Kasus TPPI bergerak liar kemana-mana. Eks Direktur Utama PT Perusahaan Listrik Negara (PLN Persero) Nur Pamudji menjadi tersangka korupsi berkaitan dengan penunjukkan TPPI dalam transaksi pembelian BBM jenis High Speed Diesel (HSD) melalui Tuban Konsorsium—dimana TPPI juga pengendalinya—yang diduga merugikan negara Rp188 miliar. Dalam waktu dekat perkara ini akan dilimpahkan ke Pengadilan Tipikor Jakarta Pusat. Honggo juga menjadi tersangka dalam perkara ini. Sementara itu tersangka lainnya adalah mantan Deputi Ekonomi dan Pemasaran BP Migas Djoko Harsono, serta mantan Kepala BP Migas Raden Priyono.

Dari sisi keuangan negara, perkara ini menjadi beban yang besar. “Piutang Jangka Panjang Lainnya pada BA 999.99 sebesar Rp2.047.499.709.524 merupakan piutang migas yang berasal dari PT Trans Pacific Petrochemical Indotama (PT TPPI) yang tergolong dalam kategori piutang macet,” demikian Gresnews.com mengutip Hasil Pemeriksaan Badan Pemeriksa Keuangan (BPK) terhadap Laporan Keuangan Pemerintah Pusat Tahun 2018 (Audited).

Secara politik, Presiden Joko Widodo menyatakan ingin menjadikan Tuban sebagai Kawasan Industri Petrokimia di Indonesia. “Ini keputusan politik yang saya putuskan,” kata Jokowi di laman setkab.go.id.
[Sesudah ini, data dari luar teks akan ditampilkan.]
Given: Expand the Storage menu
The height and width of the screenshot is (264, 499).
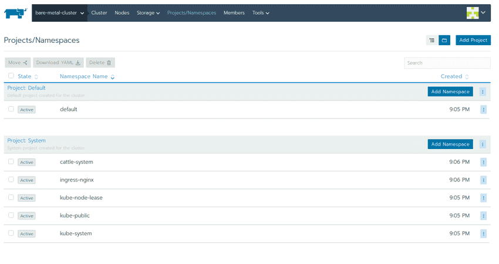Looking at the screenshot, I should 148,13.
Dengan beroperasinya TPPI pengolahan premium dalam negeri dapat mengurangi impor 20% (61 ribu barel per hari).

Perjalanan perkara TPPI ini ruwet. Antar lembaga negara tak seiring. BPK menyatakan secara umum kasus TPPI ini merugikan negara Rp8,5 triliun. Tapi, berdasarkan dokumen yang diperoleh Gresnews.com, yaitu pendapat hukum (Legal Opinion) Kejagung, dinyatakan tidak ada kerugian negara dan hanya merupakan peristiwa keperdataan. Kejagung membuat Legal Opinion atas permintaan Raden Priyono—yang justru menjadi tersangka di Polri—pada 2011. Lalu Jaksa Agung Muda Perdata dan Tata Usaha Negara (saat itu) Burhanuddin memproses dan ditembuskan kepada Jaksa Agung Basrief Arief.

BACA: Ungkap Peran Honggo atau Kasus TPPI Antiklimaks

Bagaimana membayar utang TPPI ke Pertamina dkk? Restrukturisasi juga rumit. Dokumen Akta PT TPPI terakhir per 24 Mei 2019, yang diperoleh Gresnews.com, menunjukkan begitu kompleksnya penguasaan saham TPPI saat ini. TPPI adalah perusahaan modal asing (PMA) yang berkedudukan di Patra Jasa Office, Jakarta Selatan dengan total modal disetor Rp3,35 triliun (Rp846 miliar merupakan modal lama per 8 Desember 2008 dan Rp2,5 triliun merupakan konversi piutang kreditor menjadi modal ditempatkan berdasarkan RUPS 5 Agustus 2014).

Dalam daftar pemegang saham TPPI terdapat nama perusahaan BUMN yakni PT Pertamina (Persero), PT Adhi Karya (Persero) Tbk, dan PT Wijaya Karya (Persero) Tbk. Nama beberapa pengurusnya terdengar asing. Misalnya, Antoine Dominique Francois Fagniez (komisaris) asal Singapura. Kedudukan pemegang sahamnya bervariasi: Jakarta, Singapura, Tokyo, hingga Rotterdam.

Nyatanya, Pertamina baru menguasai 49% saham. Selanjutnya berturut-turut adalah PT Tuban Petrochemical Industries (19%), dan Vitol B.V (9%).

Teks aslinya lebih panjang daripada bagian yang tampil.